这个孩子叫 Alexander Hamilton。
当时他待在加勒比海一个被飓风夷为平地的破败小镇上,写了一封信描述这场灾难。一帮读到信的陌生人被深深打动了,自发凑了一笔钱,把这个素不相识的少年送去大洋彼岸上学。
天才从不凭空蹦出来,他被一帮愿意资助陌生少年的社会网络硬生生托了起来。
但那个时代的美国,虽然给机会,门槛却高得吓人。
在1770年代,一个十几岁的孩子想进大学,门槛极其硬核。1767年哈佛的招生简章写得清清楚楚:进门第一步,你必须能当场把西塞罗和维吉尔的著作从拉丁文翻译出来,还要能直接阅读希腊文原版的《新约》。
翻译不出来?品行不够好?连大门都摸不着。
在这种极高标准的筛选机制下,卷出来的都是些神人。
1769年,James Madison 进了普林斯顿。原本三年的课程,他两年就硬啃完了。每天疯狂学习拉丁文、希腊文、数学、修辞学和哲学,直接把身体给学垮了。即便如此,他还是撑着虚弱的病躯,跟校长继续攻读希伯来语 and 政治理论。这个身高一米六多、体重连九十斤都不到的瘦弱青年,后来成了美国总统。
他的同班同学 Aaron Burr 更夸张。11岁就去考普林斯顿,因为太小被拒了;13岁卷土重来,16岁直接拿着学位毕业。
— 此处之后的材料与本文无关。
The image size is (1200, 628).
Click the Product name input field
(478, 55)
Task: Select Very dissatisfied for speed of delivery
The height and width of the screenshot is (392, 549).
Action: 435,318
还有后来的总统 James Monroe。1776年,18岁的他选择从 William and Mary 退学,去参加大陆军。那年冬天,他跟着华盛顿跨越特拉华河,在特伦顿战役中肩膀中弹,动脉当场被切断。要不是随军医生眼疾手快在雪地里把血管扎住,他根本活不到当总统的那天。
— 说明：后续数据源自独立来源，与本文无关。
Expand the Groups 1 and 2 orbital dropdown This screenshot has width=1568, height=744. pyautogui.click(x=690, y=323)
Hamilton 靠一支笔写出了逃离荒岛的机会; Madison 硬生生把自己学废了半条命; Monroe 在18岁时差点在雪地里流干了血。
这帮人年轻、极度自律,在极年轻的时候就被推到了最残酷的极限。这大概也能解释,为什么他们的谢幕都带着某种神迹般的宿命感。
建国初期的三位总统,全都死在了建国纪念日这一天。
1826年7月4日,也就是《独立宣言》发表整整50周年那天,John Adams 和 Thomas Jefferson 在相隔几小时内相继去世。1831年7月4日,James Monroe 也撒手人寰。
早期美国的人才上升通道,就是这么一条由慷慨的信任、极端的智力门槛和肉身搏命的忠诚拼出来的天梯。